As Federal Communications Commission Chairman Julius Genachowski prepares to outline the agency’s plan for greater authority over broadband service providers, a report from The Advanced Communications Law & Policy Institute at New York Law School and technology research firm Entropy Economics warned new regulations for providers of broadband Internet service could result in the loss of hundreds of thousands of jobs and could also reduce U.S. Gross Domestic Product (GDP) by tens of billions of dollars per year.
Charles Davidson, director of Institute, and Bret Swanson, president of Entropy Economics, were the authors of the report, titled “Net Neutrality, Investment & Jobs: Assessing the Potential Impacts of the FCC’s Proposed Net Neutrality Rules on the Broadband Ecosystem”. The report examines the extent of likely damages to investment, jobs, and U.S. GDP resulting from the implementation of the FCC’s proposed net neutrality regulations.
In the report, the authors describe net neutrality’s restrictions on the development of new business models, its impediments to the reliable delivery of life-enhancing content and services, and the injection of uncertainty into the marketplace. The paper estimates the likely investment, job, and GDP losses resulting from the imposition of such rules.

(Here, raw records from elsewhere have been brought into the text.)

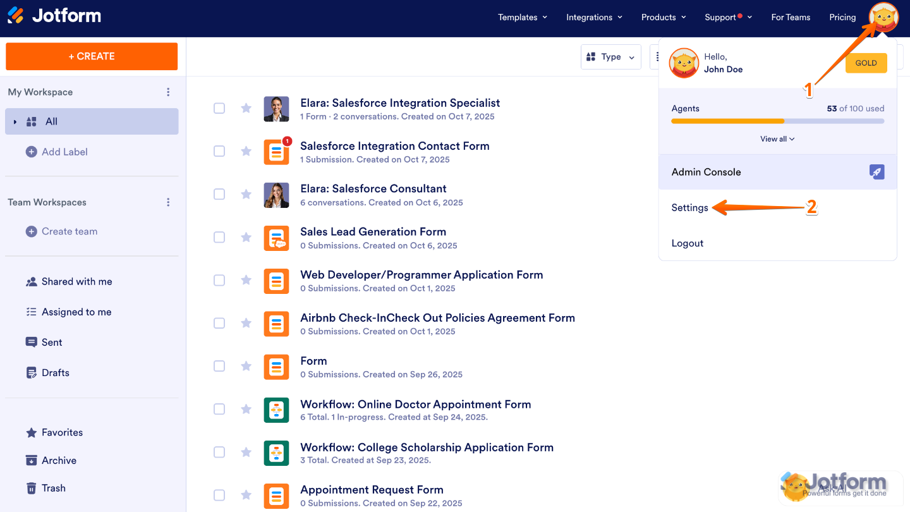Select the Salesforce Integration Contact Form checkbox
This screenshot has width=910, height=512.
point(219,151)
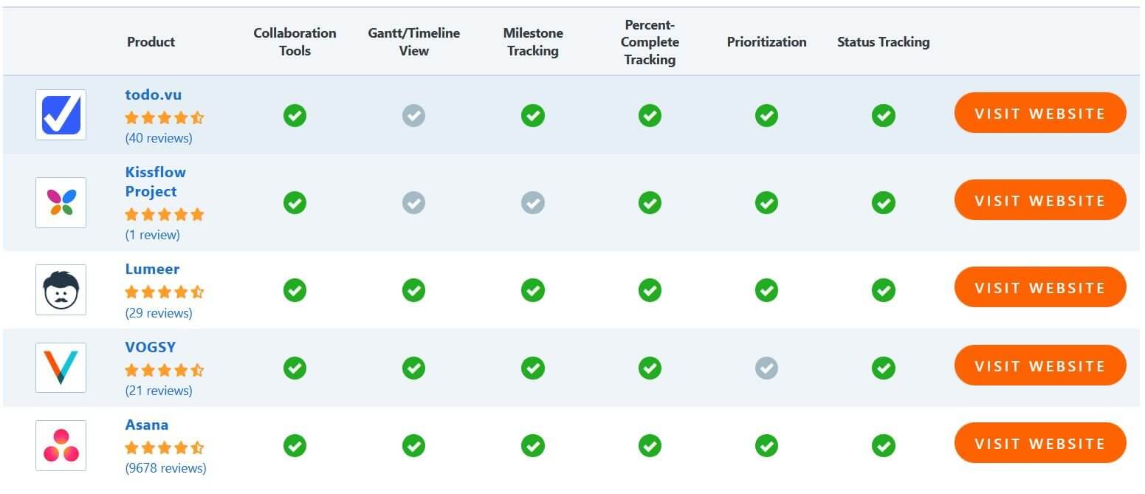This screenshot has width=1145, height=494.
Task: Toggle VOGSY's gray Prioritization indicator
Action: pyautogui.click(x=766, y=368)
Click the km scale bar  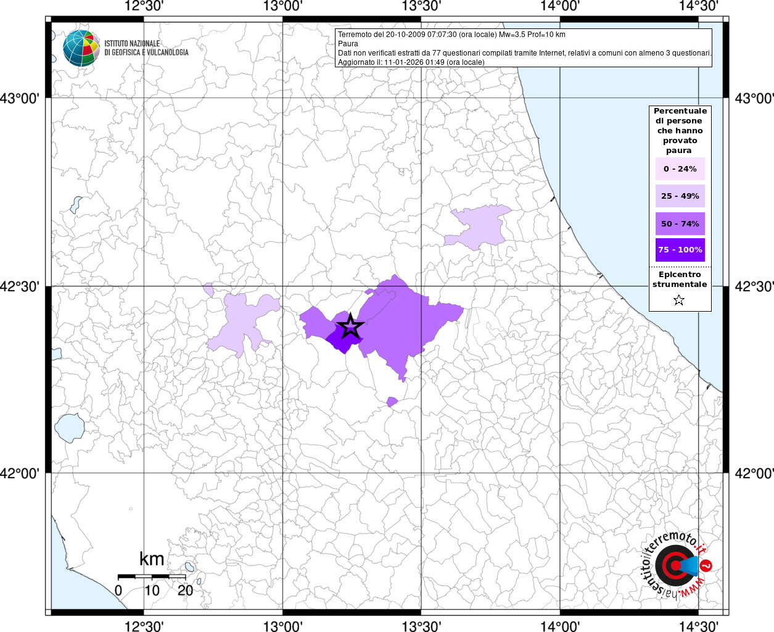[152, 576]
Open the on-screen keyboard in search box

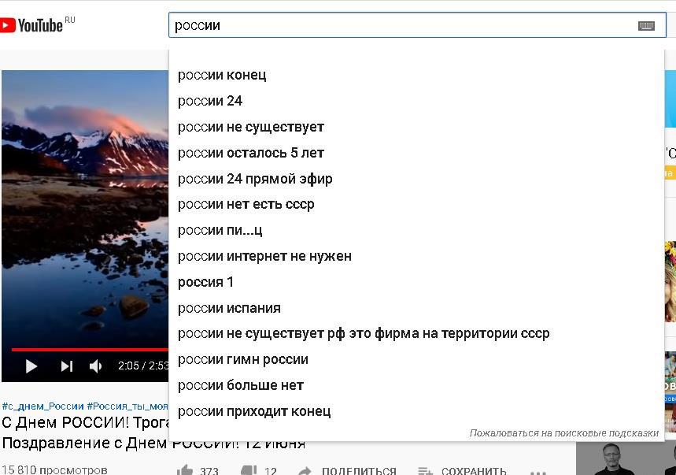(x=646, y=25)
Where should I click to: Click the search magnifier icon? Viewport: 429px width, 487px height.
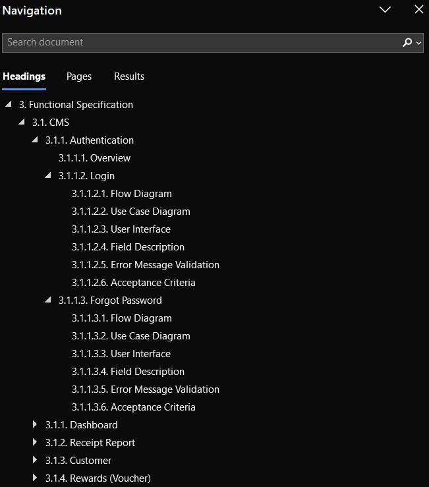click(407, 42)
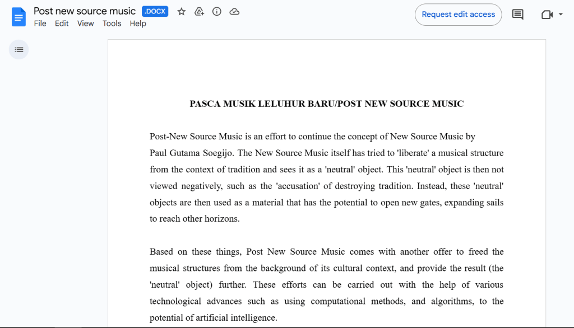Image resolution: width=574 pixels, height=328 pixels.
Task: Click Request edit access button
Action: [x=458, y=15]
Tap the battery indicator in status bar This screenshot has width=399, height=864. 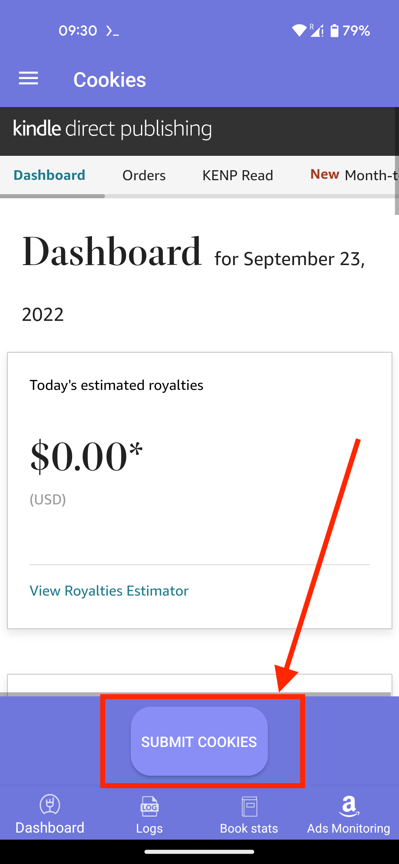(334, 31)
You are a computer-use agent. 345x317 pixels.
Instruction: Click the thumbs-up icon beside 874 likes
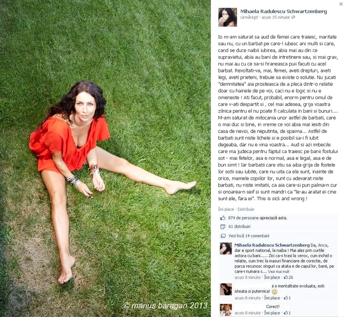click(x=223, y=218)
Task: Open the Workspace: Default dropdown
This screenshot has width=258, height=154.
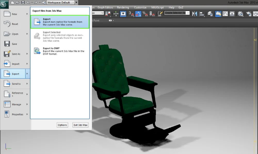Action: pyautogui.click(x=61, y=3)
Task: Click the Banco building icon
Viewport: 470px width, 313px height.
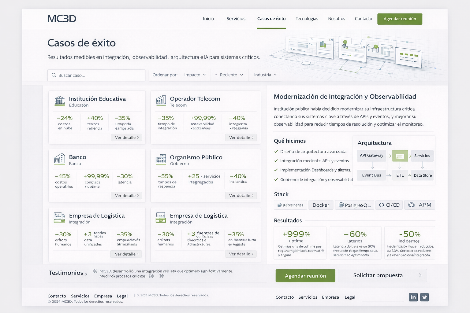Action: tap(60, 159)
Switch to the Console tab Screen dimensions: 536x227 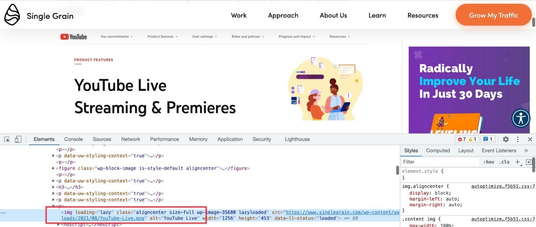pos(73,139)
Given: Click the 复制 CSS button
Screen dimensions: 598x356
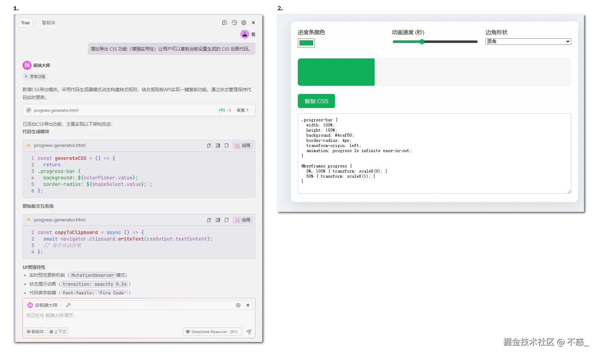Looking at the screenshot, I should pos(316,101).
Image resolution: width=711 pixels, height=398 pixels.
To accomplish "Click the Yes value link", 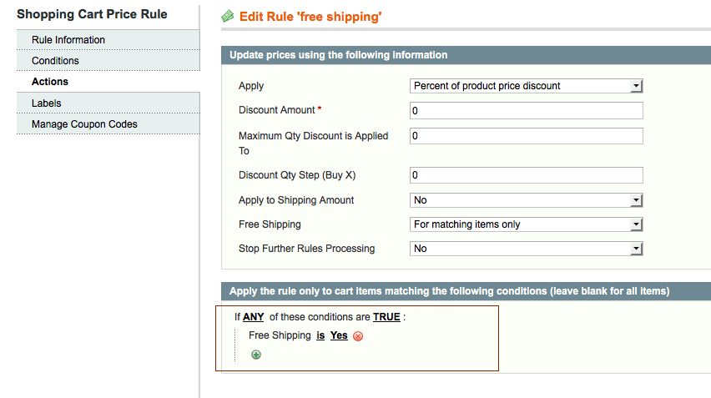I will pos(339,335).
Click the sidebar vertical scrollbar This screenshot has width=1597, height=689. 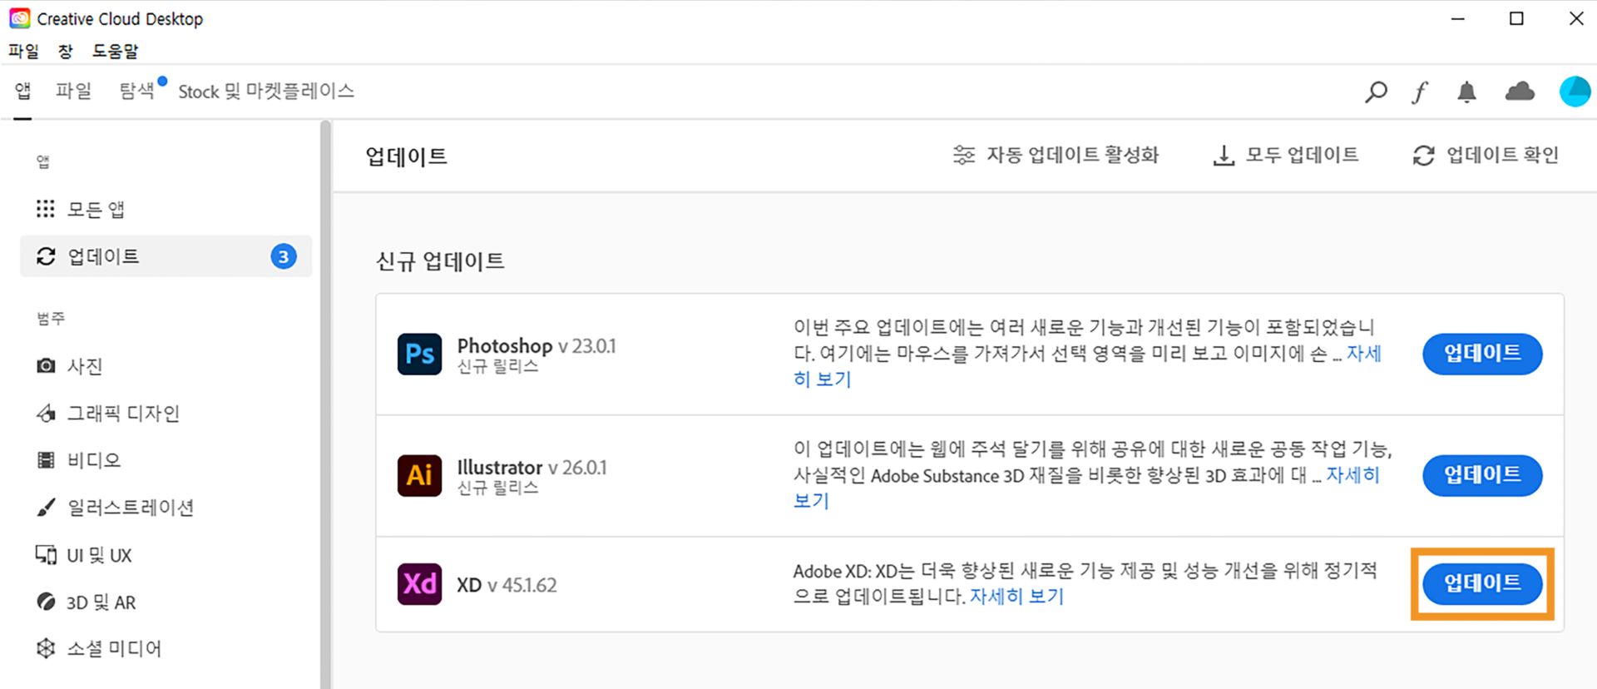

The authors argue because net neutrality could foreclose even larger investments than presumed in the paper’s baseline scenario, the number of jobs lost or foregone could be even greater than the 10-30 percent drop forecast in the report, stretching to 700,000 jobs lost.
Davidson and Swanson analyzed the hundreds of billions of dollars in broadband network expansion and upgrades over the past decade and concluded they generated hundreds of thousands of jobs, annually contribute tens of billions of dollars to GDP and spurred innovation across the content and device sectors. The research suggests large investments and rapid innovation across the ecosystem have been spurred by the light-touch regulatory approach taken by the FCC over the last several years.
Davidson said with the U.S. economy still in a fragile state, imposing restrictive regulation on one of the country’s most dynamic sectors is misguided. “The FCC’s proposed net neutrality rules would reverse the many organic gains realized under the current regulatory framework – one that has allowed the broadband sector to flourish,” he said. “The rules would likely result in significant job losses and would hinder a spectrum of innovative broadband-enabled services.”
The report projected broadband service providers such as Verizon, Comcast and others are expected to invest at least $30 billion annually in new fiber-optic and wireless networks between 2010 and 2015, resulting in the creation or sustainment of more than 500,000 jobs. The authors argued these investments are likely to spur capital expenditures by others in the ecosystem. The report projected a five percent incremental increase in capital expenditures by these ecosystem companies could boost investment by approximately $18 billion per year between 2010 and 2015, and yield an additional 450,000 jobs created or sustained.
“The U.S. Internet is one of our healthiest industries,” Swanson concluded. “We enjoy robust investment and vibrant innovation – and we’re just getting started. Absent new constraints on this dynamic arena, we should expect more investment, creativity, and job creation. Net neutrality could give us just the opposite.”